>>>

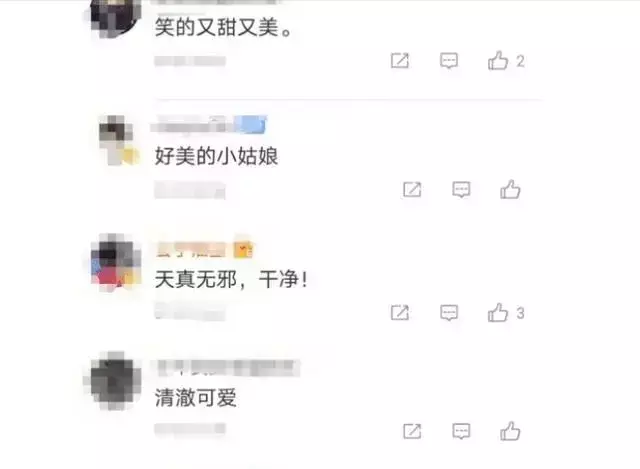Like the 清澈可爱 comment
Viewport: 640px width, 469px height.
(510, 431)
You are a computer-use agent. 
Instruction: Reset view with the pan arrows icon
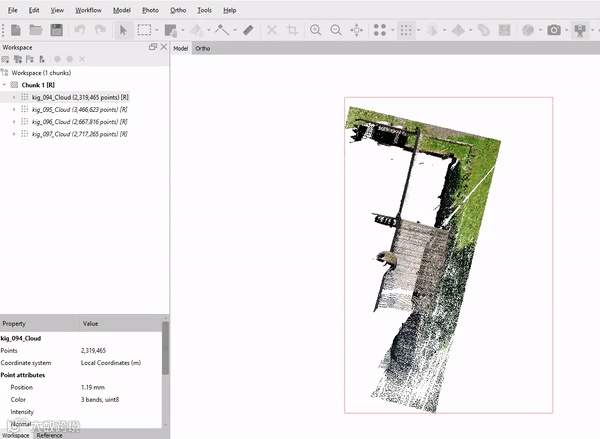point(356,30)
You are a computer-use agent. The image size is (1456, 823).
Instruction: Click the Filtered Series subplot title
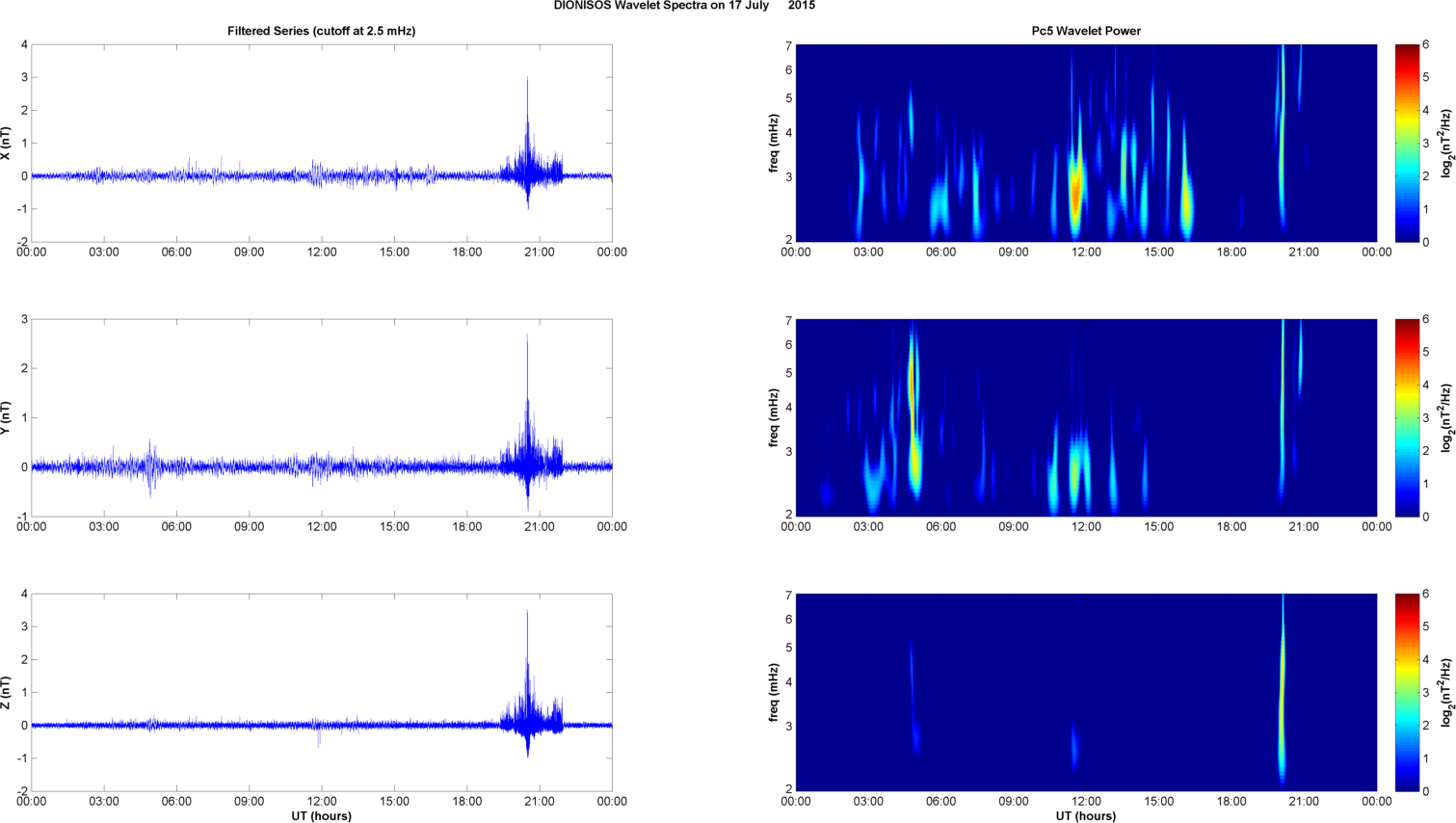pos(321,31)
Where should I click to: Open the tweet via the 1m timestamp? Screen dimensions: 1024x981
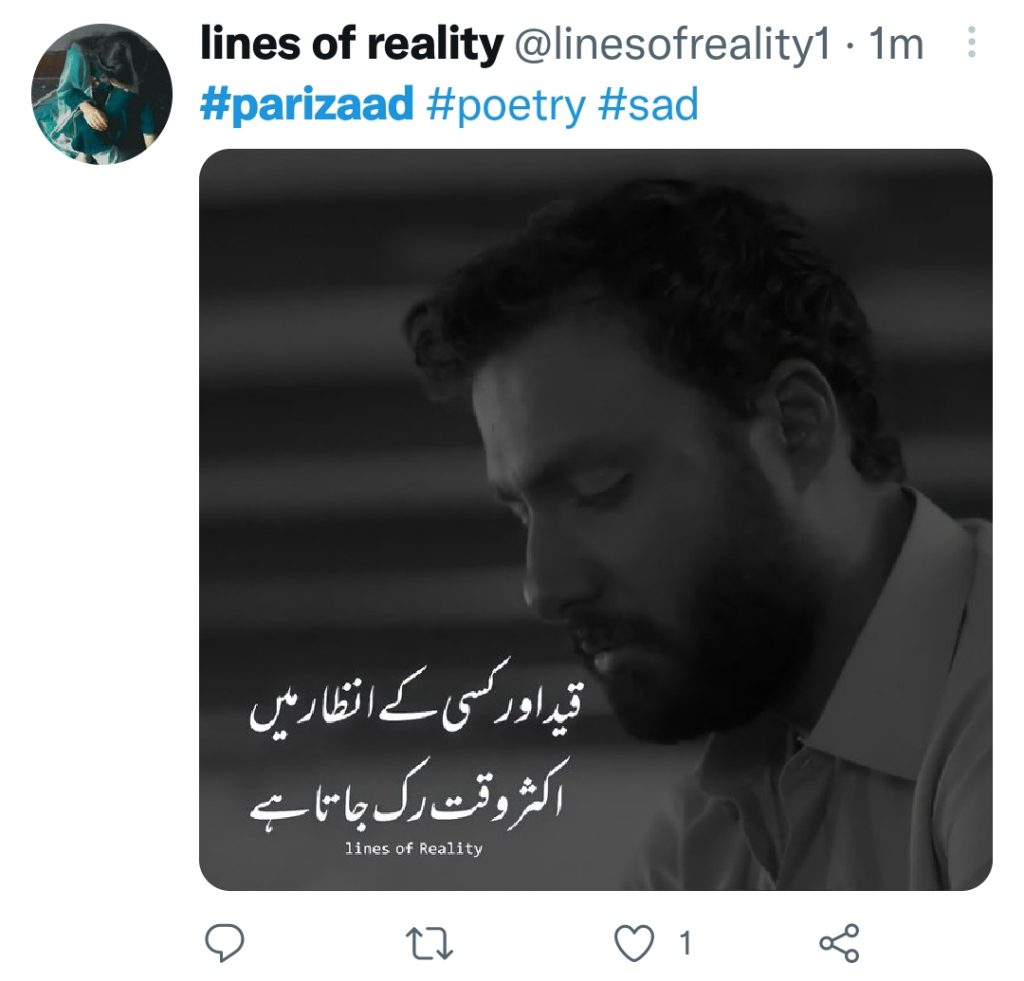pos(895,45)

<<<

Which lines of the records above hold the word "agent"? Copy each one out.

You are a computer-use agent. 
You are a computer-use agent. The image size is (1456, 823).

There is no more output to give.